Die Katze im Sack kaufen?

Niemand kauft sich ein technisches Gerät, ohne zu wissen, was es denn genau für eines sein soll. Oder gehst Du in den Laden und sagst, ich hätte gerne einen Fernseher für sechshundert Franken, das Modell ist mir egal? Der Bundesrat verlangt aber genau das von der Stimmbevölkerung beim Entscheid über den Kauf neuer Kampfjets für 24 Milliarden Franke

Wieso schlägt der Bundesrat überhaupt ein solches Vorgehen vor? Weil er eben gerade aus der Gripen-Abstimmung 2014 gelernt hat, dass der vorgeschlagene Kampfjet-Typ eine entscheidende Rolle spielt bei einem solchen Kaufentschied. Genau deshalb ist der Entscheid des Bundesrates, über den Kampfjet-Typen erst nach der Abstimmung zu entscheiden, eine bewusste Mogelpackung für die Stimmbevölkerung. Wenn der Bundesrat unbedingt neue Kampfjets beschaffen will, soll er wenigstens sagen, welche Kampfflugzeuge und wie viele davon. Alles andere ist undemokratisch.

Wichtige Unterschiede

Es ist entscheidend, von welchen Ländern die Schweiz sich mit einem solchen Kampfjetkauf abhängig macht. Waffen und Ersatzteile können nicht in der Schweiz produziert werden, müssen also immer aus dem Herstellerland importiert werden. Und da macht es vielleicht doch einen Unterschied, ob man sich von den USA oder den umliegenden europäischen Ländern abhängig macht. Wenn die USA ihren nächsten völkerrechtswidrigen Krieg starten sollten (man erinnere sich an die Irak-Invasion 2003), gibt es vielleicht keinen Nachschub mehr für die Schweiz, weil die Waffen gerade für einen Krieg benötigt werden. Nicht dass sich die umliegenden europäischen Kampfjet-Staaten viel weniger militaristisch-interventionistisch gebärden würden (die Briten waren im Irak ja auch dabei), aber gelegentlich gibt es doch markante Unterschiede (immerhin betreiben die meisten europäischen Staaten keine global agierenden Killerdrohnen, die irgendwo auf der Welt fast tagtäglich ZivilistInnen als «Kollateralschäden» töten). Und immerhin ist so ein Kampfjet-Kaufentscheid auch eine finanzielle Unterstützung für die Verkaufsstaaten und die entsprechenden Rüstungskonzerne sowie ein Werbemittel für deren weitere globalen Rüstungsverkäufe. Da sollten sich die Stimmberechtigen doch konkret dazu äussern dürfen.

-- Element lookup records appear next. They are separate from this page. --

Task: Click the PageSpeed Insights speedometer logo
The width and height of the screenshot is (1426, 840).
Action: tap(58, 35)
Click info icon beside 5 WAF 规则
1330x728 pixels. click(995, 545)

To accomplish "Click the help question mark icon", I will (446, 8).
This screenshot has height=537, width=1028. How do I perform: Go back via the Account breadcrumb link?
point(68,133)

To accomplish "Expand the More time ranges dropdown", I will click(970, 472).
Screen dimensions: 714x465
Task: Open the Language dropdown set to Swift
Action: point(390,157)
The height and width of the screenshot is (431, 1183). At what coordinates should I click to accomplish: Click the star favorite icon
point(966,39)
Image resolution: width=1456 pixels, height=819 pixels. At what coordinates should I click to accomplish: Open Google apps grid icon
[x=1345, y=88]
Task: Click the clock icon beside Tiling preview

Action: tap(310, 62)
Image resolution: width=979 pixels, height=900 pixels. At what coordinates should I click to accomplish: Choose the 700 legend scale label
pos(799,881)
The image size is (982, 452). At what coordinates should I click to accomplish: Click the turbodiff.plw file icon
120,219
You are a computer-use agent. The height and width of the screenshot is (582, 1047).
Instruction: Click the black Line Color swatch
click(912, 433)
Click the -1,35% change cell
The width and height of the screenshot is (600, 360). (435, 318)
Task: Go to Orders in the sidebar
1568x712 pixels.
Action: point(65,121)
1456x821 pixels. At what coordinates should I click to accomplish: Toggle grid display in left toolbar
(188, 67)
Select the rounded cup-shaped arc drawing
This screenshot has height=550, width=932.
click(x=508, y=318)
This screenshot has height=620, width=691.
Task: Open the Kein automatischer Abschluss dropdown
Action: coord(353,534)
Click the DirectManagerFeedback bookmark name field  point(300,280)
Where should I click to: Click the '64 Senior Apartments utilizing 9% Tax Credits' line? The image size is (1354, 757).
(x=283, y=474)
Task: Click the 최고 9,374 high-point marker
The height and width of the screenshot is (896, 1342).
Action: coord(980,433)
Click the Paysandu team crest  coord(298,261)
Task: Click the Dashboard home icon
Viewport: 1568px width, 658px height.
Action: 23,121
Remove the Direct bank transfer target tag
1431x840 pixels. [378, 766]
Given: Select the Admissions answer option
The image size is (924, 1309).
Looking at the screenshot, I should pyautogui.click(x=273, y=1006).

Und es wäre ja schon auch schön, wenn die Stimmbevölkerung entscheiden könnte, ob ihre Kampfjetflotte nicht einsatzbereit sein soll, weil: Keine Ersatzteile vorhanden sind und diversen Wartungsproblemen (Eurofighter), ihre Waffensysteme im Einsatz teils nicht richtig funktionieren (Rafale), die Piloten wegen technischer Probleme unter Sauerstoffmangel leiden (F/A-18 Super Hornet) oder ihre Flugzeuge so multifunktional sind, dass sie unter multiplen technischen Problemen leiden, weil sie noch nicht ausgereift sind (F-35). Eine solche Entscheidung darf nicht einfach irgendwelchen Experten überlassen bleiben, denn sie ist höchst relevant für die Sicherheit der Schweiz.

Wer soll entscheiden?

Der Bundesrat möchte den Typen-Entscheid den sogenannten Experten des Bundesamtes für Rüstung (armasuisse) überlassen. Wie unabhängig und weise diese sind, haben sie in der jüngsten Vergangenheit immer wieder bewiesen: Entscheide wie die Duro-Modernisierung (zum eineinhalbfachen Kaufpreis), der Kauf der Elbit Drohnen (mit Dieselmotor statt Benziner, mit zusätzlichen Kosten und Lieferverzögerung), dem Cobra-Minenwerfer der Ruag (der bis heute nicht funktioniert). Das waren keine unabhängigen Entscheidungen, es ging nur um eine Form von Industriesubvention. Es scheint, also ob alles, was Ruag oder Mowag produziert, von der Schweizer Armee gekauft werden muss, ohne Alternative. Was heisst das nun für die Kampfjet-Entscheidung? Jedenfalls, dass sie nicht unabhängig erfolgen wird und das Lobbying hinter den Kulissen auf vollen Touren laufen wird. Auch wenn das VBS mehr Transparenz verspricht, beispielsweise bei den Gegengeschäften, so sollen nicht mal die Geldwerte der einzelnen Gegengeschäfte veröffentlicht werden. Und das «kontrollierende» Offset-Büro besteht einzig aus Vertretern der Rüstungsindustrie und finanziert sich selber über den Wert der angerechneten Gegenschäfte. Transparenz sieht anders aus.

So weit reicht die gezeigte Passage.